Many researchers hypothesize that patients often get better care on trials because they’re typically conducted at high-quality institutions, and their health is closely followed for the duration of the trial. But once that ends, the patients return to the “real world,” where, Warner said, they may face social, economic, and racial inequities that might affect their health. “All these things continue after the trial,” she said.

One example might be in adherence to endocrine therapy after breast cancer treatment for people with hormone receptor positive cancers, VCU’s Sutton pointed out. Endocrine therapy can help prevent recurrences of breast cancer, but only if the patient stays on it. Biological, social, or financial reasons can all influence whether a patient is able to keep taking the medication, Sutton said.

“There are studies on racial differences in adherence. Are women able to take the medicine in the way it’s prescribed? Black women tend to show more side effects than white women,” she said. “There could be biological drivers of this. It could be the environment. It could be that some women feel more comfortable reporting side effects, so they get handled. These disparities are multileveled, which is why we need multilevel solutions.”

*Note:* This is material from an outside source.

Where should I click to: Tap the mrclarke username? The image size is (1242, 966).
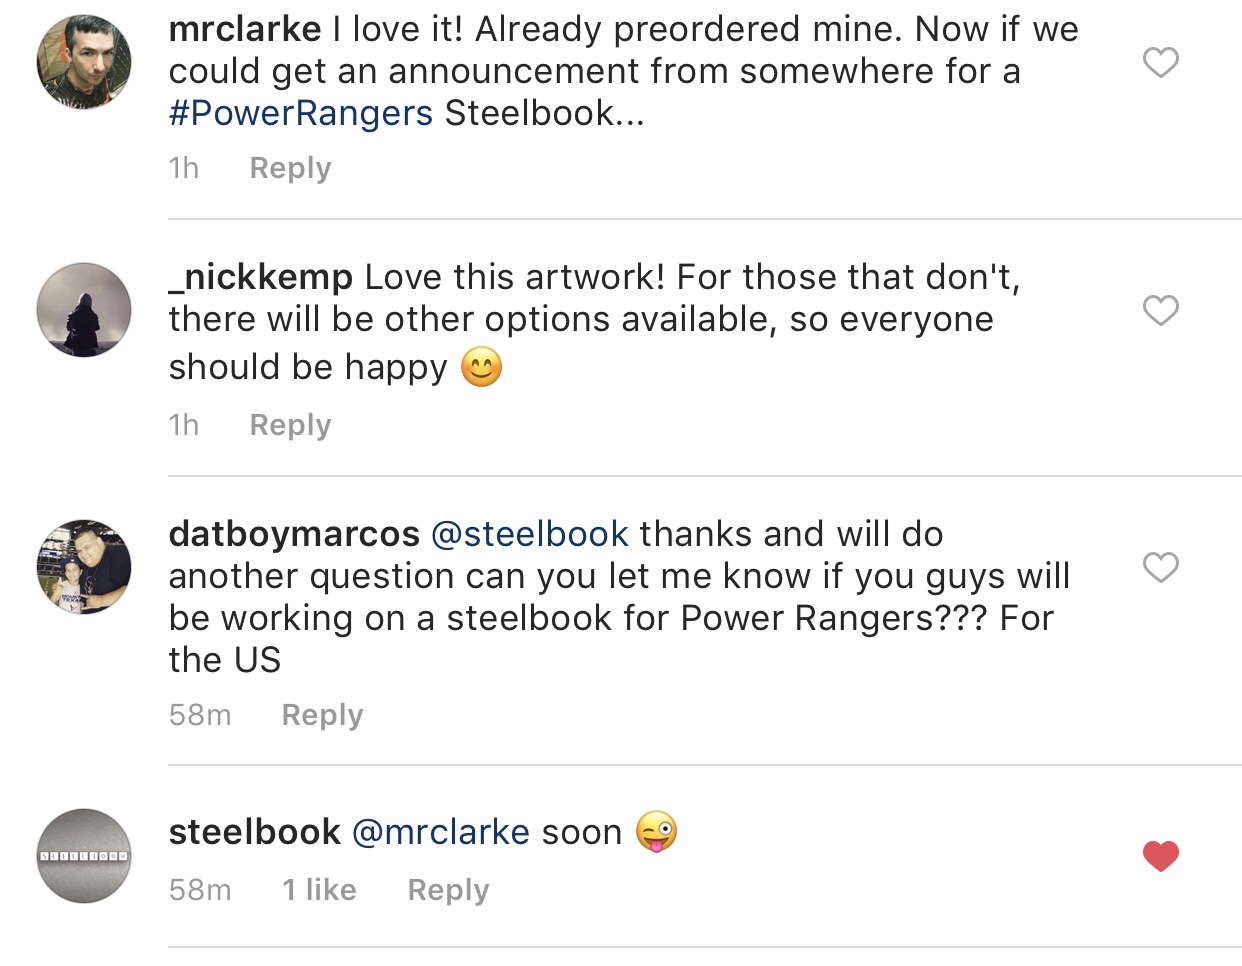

Even if diversity in clinical trials can’t solve disparities on their own, they are still part of this solution, Warner said. “If we had more people in trials and more trials, it could help. One way is accelerating therapeutic innovation,” she said. “Another is optimizing therapeutic regimes. When you don’t have representation in trials, you design therapeutics and regimens that are only optimized for the population you’re studying. You miss variation in the trial if it’s not represented.”